Tscharntke, T., I. Steffan-Dewenter, A. Kruess, and C. Thies. 2002. Characteristics of insect populations on habitat fragments: a mini review. Ecological Research 17:229-239.
12. (Rosenberg) What happens when we learn? The formation of memory must be accompanied by changes in the structure and/or function of neurons in the brain. Long-lasting changes in synaptic strength, called “long-term potentiation” and “long-term depression” (LTP and LTD), are cellular models for learning and memory. Review the pre- and post-synaptic mechanisms of LTP and LTD and discuss their strengths and weaknesses as models for learning and memory
Malenka, R.C. and M. Bear. 2004. LTP and LTD: An embarrassment of riches. Neuron 44:5-21.
Kelleher, R.J. 3rd, A. Govindarajan and S. Tonegawa. 2004. Translational regulatory mechanisms in persistent forms of synaptic plasticity. Neuron 44:59-73.
Xia, Z and D.R. Storm. 2005. The role of calmodulin as a signal integrator for synaptic plasticity. Nat. Rev Neurosci. 6:267-276.

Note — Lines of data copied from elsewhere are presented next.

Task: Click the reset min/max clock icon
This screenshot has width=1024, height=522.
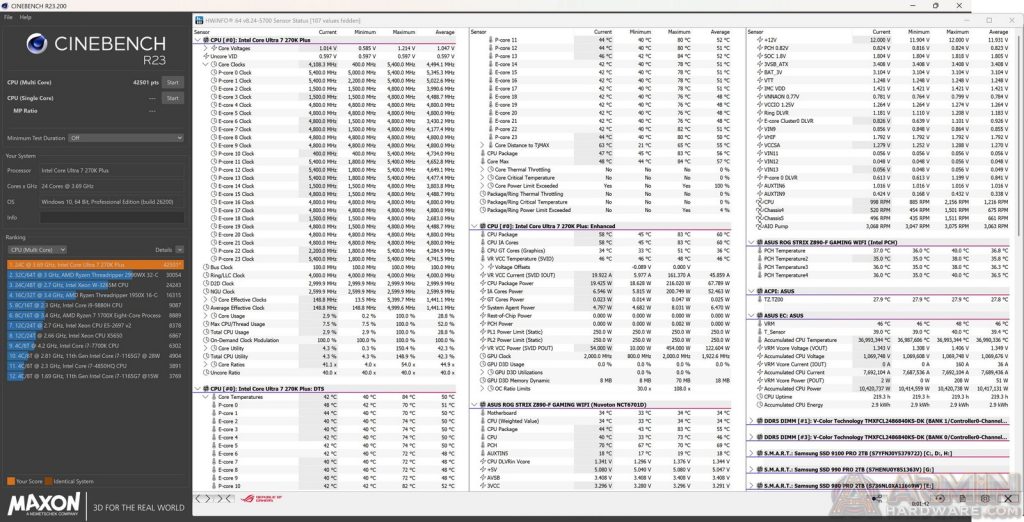Action: point(940,498)
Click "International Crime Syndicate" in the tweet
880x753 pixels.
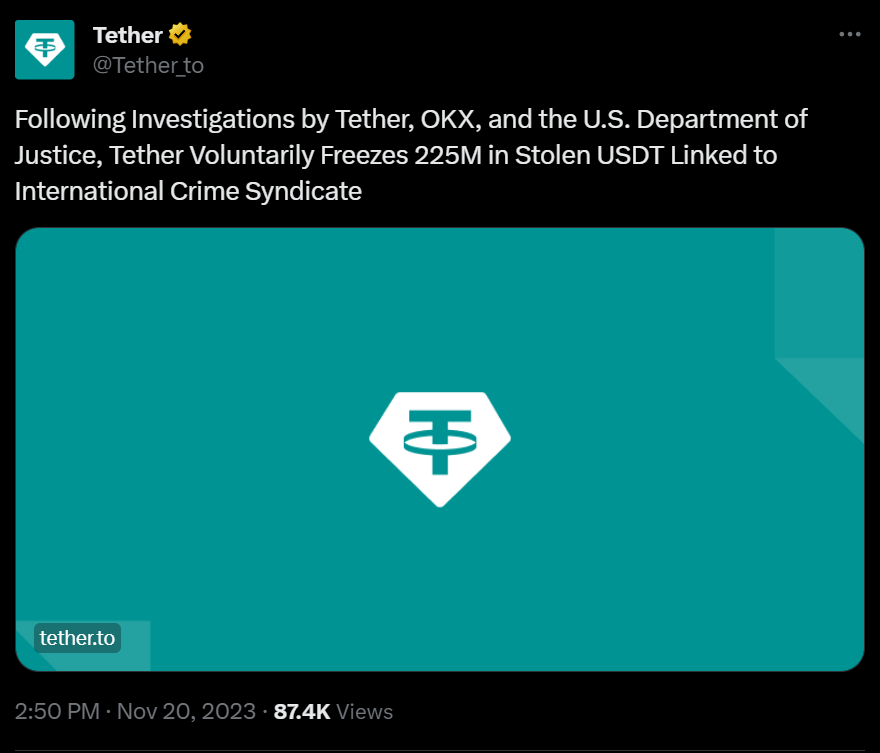(x=188, y=191)
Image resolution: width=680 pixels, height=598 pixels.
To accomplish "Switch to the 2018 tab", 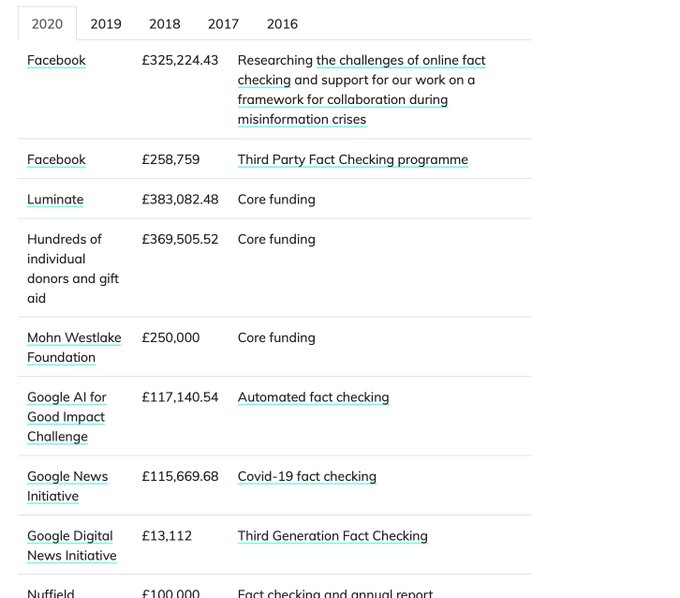I will [x=164, y=24].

13. (Rosenberg) Cystic fibrosis (CF) is a genetic disease in which impaired ion transport in the pulmonary epithelium leads to a thickened mucus, airway obstruction, opportunistic bacterial infection, and early death. The most common genetic causes of CF are mutations in an epithelial chloride channel, the cystic fibrosis transmembrane regulator (CFTR). But abnormal transport of ions other than chloride also plays an important role in the development of CF. Review the current literature on the cellular mechanisms of CF and discuss the multiple ionic abnormalities in the disease state.
Boucher, R.C. 2004. New concepts of the pathogenesis of cystic fibrosis lung disease. Eur. Respir. J. 23:146-158.
Guggino, W.B. and S.P. Banks-Schlegel. 2004. Macromolecular interactions and ion transport in cystic fibrosis. Am. J. Respir. Crit. Care. Med. 170:815-820.
Riordan, J.R. 2005. Assembly of functional CFTR chloride channels. Ann. Rev Physiol. 67:701-718.